7. Vefat eden başvurucuların
mirasçıları Anayasa Mahkemesine sundukları 8/4/2015 ve 10/4/2015 tarihli
dilekçeleri ile murisleri tarafından yapılmış olan bireysel başvuruları devam
ettirdiklerini, başvuru dosyasındaki ihlal iddialarına katıldıklarını beyan
etmişlerdir.
III. OLAY VE
OLGULAR
A. Olaylar
8. Başvuru formu ve eklerinde
ifade edildiği şekliyle ve UYAP aracılığıyla erişilen bilgi ve belgeler
çerçevesinde olaylar özetle şöyledir:
9. Başvurucuların murisleri ve
diğer bir kısım davacılar tarafından Maliye Hazinesi aleyhine 1951 yılında
Bafra Asliye Hukuk Mahkemesinde muarazanın ve müdahalenin meni davası
açılmıştır.
10. Taşınmazların bulunduğu
yerde kadastro çalışmalarının başlaması üzerine dava dosyası Bafra Tapulama
Mahkemesine gönderilmiştir.
11. Anılan Mahkemece 26/3/1971
tarihli ve E.1966/361, K.1971/118 sayılı kararla kadastro tutanaklarının
doldurulması için dosyanın Bafra Tapulama Müdürlüğüne gönderilmesine karar
verilmiştir.
12. Kadastro çalışmalarının
tamamlanıp kesinleşmesinden sonra taşınmazlar başvurucuların murisleri ve
arkadaşları adlarına tespit ve tapuya tescil edilmiştir.
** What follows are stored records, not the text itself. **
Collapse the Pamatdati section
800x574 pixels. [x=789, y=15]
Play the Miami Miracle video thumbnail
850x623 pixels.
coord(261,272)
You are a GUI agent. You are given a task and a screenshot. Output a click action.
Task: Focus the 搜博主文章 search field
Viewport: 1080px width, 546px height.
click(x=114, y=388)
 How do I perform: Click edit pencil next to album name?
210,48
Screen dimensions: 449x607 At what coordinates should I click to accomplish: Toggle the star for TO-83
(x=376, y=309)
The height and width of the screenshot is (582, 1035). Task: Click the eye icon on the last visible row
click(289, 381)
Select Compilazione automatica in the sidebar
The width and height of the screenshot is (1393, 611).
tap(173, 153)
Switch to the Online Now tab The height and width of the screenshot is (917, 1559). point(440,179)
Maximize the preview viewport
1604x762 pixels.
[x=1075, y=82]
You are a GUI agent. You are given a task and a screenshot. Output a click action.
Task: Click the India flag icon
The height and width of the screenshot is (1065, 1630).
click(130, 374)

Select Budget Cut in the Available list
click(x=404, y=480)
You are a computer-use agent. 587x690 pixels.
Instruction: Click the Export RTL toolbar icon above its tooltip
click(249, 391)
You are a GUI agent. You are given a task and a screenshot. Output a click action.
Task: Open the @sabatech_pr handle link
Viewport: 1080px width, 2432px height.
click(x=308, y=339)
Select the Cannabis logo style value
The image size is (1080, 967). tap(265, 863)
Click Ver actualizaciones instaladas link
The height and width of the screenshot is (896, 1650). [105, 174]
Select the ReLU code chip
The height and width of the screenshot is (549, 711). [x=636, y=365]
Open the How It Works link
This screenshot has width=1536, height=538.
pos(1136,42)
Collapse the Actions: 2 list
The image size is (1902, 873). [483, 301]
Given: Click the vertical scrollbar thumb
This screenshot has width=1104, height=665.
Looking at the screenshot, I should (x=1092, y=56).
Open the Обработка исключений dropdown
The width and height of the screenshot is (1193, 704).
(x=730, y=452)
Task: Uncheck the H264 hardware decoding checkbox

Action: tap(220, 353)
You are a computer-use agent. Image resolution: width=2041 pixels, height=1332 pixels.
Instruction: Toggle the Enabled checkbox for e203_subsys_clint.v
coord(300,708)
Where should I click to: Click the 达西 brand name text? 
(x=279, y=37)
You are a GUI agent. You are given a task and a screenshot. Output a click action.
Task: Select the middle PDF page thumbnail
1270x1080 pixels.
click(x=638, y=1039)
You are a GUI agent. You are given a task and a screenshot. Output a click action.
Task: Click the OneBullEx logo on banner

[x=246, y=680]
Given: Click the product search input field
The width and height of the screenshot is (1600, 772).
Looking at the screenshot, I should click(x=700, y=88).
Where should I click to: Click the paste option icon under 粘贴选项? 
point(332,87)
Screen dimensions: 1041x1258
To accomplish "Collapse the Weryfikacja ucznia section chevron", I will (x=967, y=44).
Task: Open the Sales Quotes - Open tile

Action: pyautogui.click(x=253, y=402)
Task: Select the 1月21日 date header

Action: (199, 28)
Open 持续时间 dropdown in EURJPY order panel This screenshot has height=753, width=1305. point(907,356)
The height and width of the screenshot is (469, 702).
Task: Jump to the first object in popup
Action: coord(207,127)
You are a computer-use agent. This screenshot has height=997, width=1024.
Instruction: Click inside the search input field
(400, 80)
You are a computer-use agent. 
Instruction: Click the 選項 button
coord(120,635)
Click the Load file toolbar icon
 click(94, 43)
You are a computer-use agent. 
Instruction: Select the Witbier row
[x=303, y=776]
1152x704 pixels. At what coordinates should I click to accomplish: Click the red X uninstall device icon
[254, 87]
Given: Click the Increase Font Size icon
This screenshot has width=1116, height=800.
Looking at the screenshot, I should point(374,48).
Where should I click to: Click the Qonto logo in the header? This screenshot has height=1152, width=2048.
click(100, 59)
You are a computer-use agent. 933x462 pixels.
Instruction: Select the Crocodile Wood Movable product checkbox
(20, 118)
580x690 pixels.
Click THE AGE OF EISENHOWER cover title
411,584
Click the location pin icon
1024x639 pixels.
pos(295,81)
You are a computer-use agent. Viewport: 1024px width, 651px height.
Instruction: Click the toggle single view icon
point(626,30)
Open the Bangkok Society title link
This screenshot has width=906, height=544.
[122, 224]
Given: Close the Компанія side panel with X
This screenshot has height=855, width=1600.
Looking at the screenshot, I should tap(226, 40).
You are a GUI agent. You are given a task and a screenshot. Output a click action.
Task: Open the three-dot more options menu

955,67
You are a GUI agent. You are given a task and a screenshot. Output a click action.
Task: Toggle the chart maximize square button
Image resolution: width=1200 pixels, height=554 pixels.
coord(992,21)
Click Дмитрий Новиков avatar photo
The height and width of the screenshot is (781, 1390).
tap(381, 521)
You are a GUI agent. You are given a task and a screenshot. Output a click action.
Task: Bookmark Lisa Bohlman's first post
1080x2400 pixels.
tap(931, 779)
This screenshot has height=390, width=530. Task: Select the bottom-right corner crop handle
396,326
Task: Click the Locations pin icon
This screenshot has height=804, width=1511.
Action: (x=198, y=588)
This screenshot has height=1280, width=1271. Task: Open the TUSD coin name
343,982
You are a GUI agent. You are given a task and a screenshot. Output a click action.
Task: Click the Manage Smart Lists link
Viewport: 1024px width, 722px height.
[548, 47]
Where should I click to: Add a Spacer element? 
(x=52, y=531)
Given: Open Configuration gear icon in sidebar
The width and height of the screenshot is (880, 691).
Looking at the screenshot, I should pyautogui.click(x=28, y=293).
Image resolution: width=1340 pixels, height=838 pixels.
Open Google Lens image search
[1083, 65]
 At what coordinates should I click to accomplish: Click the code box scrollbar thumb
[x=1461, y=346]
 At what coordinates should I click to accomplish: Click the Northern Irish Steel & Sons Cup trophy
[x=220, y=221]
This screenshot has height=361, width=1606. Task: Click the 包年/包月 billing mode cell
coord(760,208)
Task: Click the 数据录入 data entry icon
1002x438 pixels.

13. Yapılan tescil üzerine
Maliye Hazinesi, 11/4/1986 tarihinde başvurucuların murisleri ve diğer bir
kısım davacılar aleyhine Bafra Asliye Hukuk Mahkemesinde tapu iptali ve tescil
davası açmış, tescili yapılan taşınmazların evveliyatının orman, çalılık
olduğunu, bu gibi yerlerin Tapulama Kanunu gereğince zilyetlikle iktisaba konu
olamayacağını ileri sürerek tapu kayıtlarının iptali ile taşınmazların Maliye
Hazinesi adına tescil edilmesini ve dava sonuçlanıncaya kadar tapu kayıtları
üzerine ihtiyati tedbir konulmasını talep etmiştir.
14. Bafra ilçesinde iki ayrı
Asliye Hukuk Mahkemesi kurulması üzerine yargılamaya Bafra 2. Asliye Hukuk
Mahkemesinde devam edilmiştir.
15. Bir süre Bafra 2. Asliye
Hukuk Mahkemesinde görülen dava, Ondokuz Mayıs
ilçesinde adliye teşkilatının kurulması üzerine, 1993 yılında Ondokuz Mayıs Asliye Hukuk Mahkemesine devredilmiştir.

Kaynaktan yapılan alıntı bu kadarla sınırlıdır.